3. The method of claim 2, wherein the autoimmune disorder of a human's central nervous system is CIS.

4. The method of claim 2, wherein the autoimmune disorder of a human's central nervous system is RRMS.

5. The method of claim 1, wherein the autoimmune disorder of a human's central nervous system comprises elevated levels of pro-inflammatory cytokines.

6. The method of claim 1, wherein the effective amount of biotin is between about lOmg and about lOOOmg.

7. The method of claim 1, wherein the biotin is administered once a day.

8. The method of claim 1, wherein the biotin is administered more than once a day.

9. The method of claim 1, wherein the biotin is administered via an oral route.

10. The method of claim 1, wherein the biotin is administered via an intraperitoneal route.
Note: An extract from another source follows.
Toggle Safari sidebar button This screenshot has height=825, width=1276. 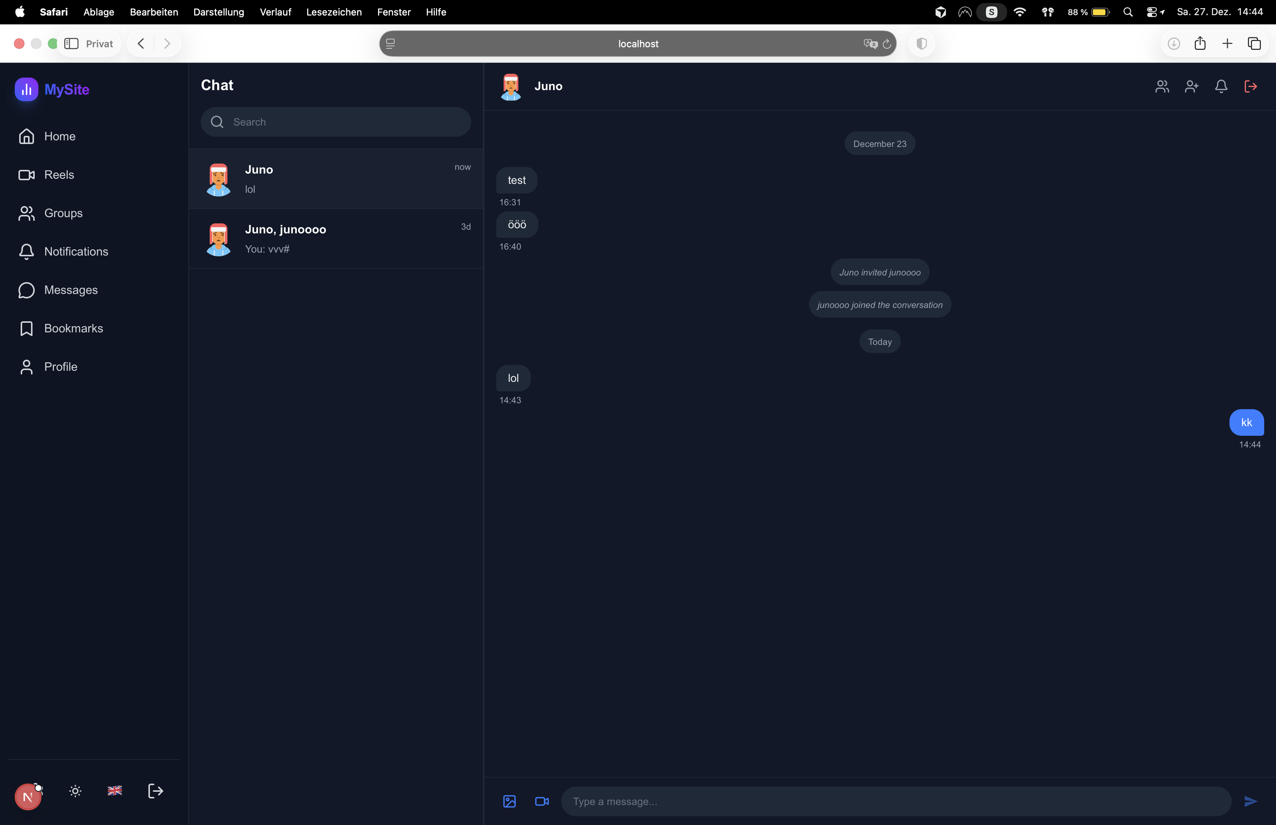point(71,43)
11. The method of claim 1, wherein the biotin is administered via a transdermal, rectal, or sublingual route.

12. The method of claim 1, wherein the biotin can be provided as a drug, supplement, medical food, food or biologic.

13. The method of claim 1, wherein the biotin is administered alone.
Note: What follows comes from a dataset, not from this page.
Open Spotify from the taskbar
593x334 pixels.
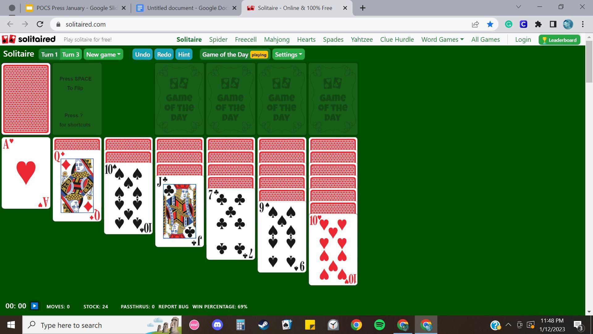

14. The method of claim 1, wherein the biotin is administered in combination with another treatment.

15. The method of claim 1, wherein the biotin is administered for 1 or more days.

16. The method of claim 1, wherein the biotin is administered for 1 or more weeks.

17. The method of claim 1, wherein the biotin is administered for 1 or more months.

18. The method of claim 1, wherein the biotin is administered for 1 or more years.

19. A method of delaying progression from CIS to RRMS comprising administering an effective amount of biotin.

20. A method of delaying progression from RRMS to PPMS comprising administering an effective amount of biotin.

21. A method of reducing a level of one or more pro-inflammatory cytokines in a human comprising administering an effective amount of biotin, wherein the level of one or more pro- inflammatory cytokines is reduced.

22. The method of claim 21, wherein the one or more pro-inflammatory cytokines are selected from the group consisting of tumor necrosis factor alpha (TNF-oc), interleukin 6 (IL-6), interleukin 17 (IL-17), chemokine (C-C motif) ligand 3 (CCL-3), chemokine (C-C motif) ligand 5 (CCL-5) and chemokine (C-X-C motif) ligand 16 (CXCL-16).

23. The method of any one of claims 1-22, wherein the biotin is a biotin salt.

24. The method of any one of claims 1-22, wherein the biotin is magnesium biotinate.